(読解文):
((
要件としては、労災保険の適用事業で1年以上事業活動を行っていた使用者が法律上または事実上倒産したこと、労働者が破産申立等(事実上の倒産の場合は労働基準監督署長への認定申請)が行われた日の6か月前から2年の間に退職していること、であり、立替払の対象は、退職日の6か月前の日から労働者健康福祉機構に対する立替払請求の日の前日までの間に支払日が到来している未払「定期賃金」及び「退職手当」の8割です。(ただし、退職日時点の年齢により、45歳以上296万円、30歳以上45歳未満176万円、30歳未満88万円という上限額があります。)
破産の場合は、労働者が破産管財人から未払賃金額の証明を受け、かかる証明とともに労働者健康福祉機構に対して立替払請求を行い、さらに労働者健康福祉機構が認めれば、原則として請求から30日以内に立替払が実行されることになっています。
ここで、未払賃金立替払制度の主体は「労働者」であり、労働者性の判断においては、前記2の基準が用いられます。つまり、立替払が認められるか否かにおいても、破産管財人や労働者健康福祉機構が、前記2の基準により労働者と認めるかが重要であるということです。
))
(取り組む課題):
1. 未払賃金立替払制度の文章によると、破産の場合、立替払は原則として請求から何日以内に実行されるか。
2. 未払賃金立替払制度の文章を、最後の文の後から書き進めよ。

(提供資料):
((
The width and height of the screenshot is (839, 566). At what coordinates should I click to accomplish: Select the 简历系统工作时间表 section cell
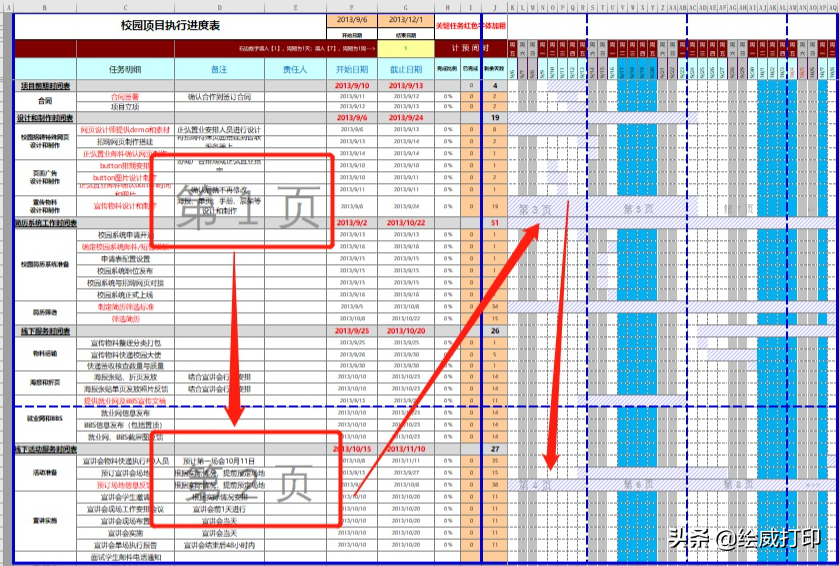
))
(順番どおりの結果):
1. 原則として請求から30日以内に実行される。

2.
もっとも、かかる立替払制度の利用増に伴い、認定は厳しくなる傾向にあります。前記2の基準は、契約書や注文書・注文請書等の形式的な記載ではなく、実態を見て判断するというものですが、建設業手間請け従業者等にみられるような、書類に反する認定を導く必要がある場合や、書類がほとんど存在していないような場合は、労働者性を認めさせるために相当な労力が必要になる場合があります。未払賃金立替払制度の利用においても、雇用契約書、賃金台帳、出勤簿等の書類が整っていることが、事実上、重要ということになります。
(H24.1作成: 弁護士・弁理士 江村 一宏)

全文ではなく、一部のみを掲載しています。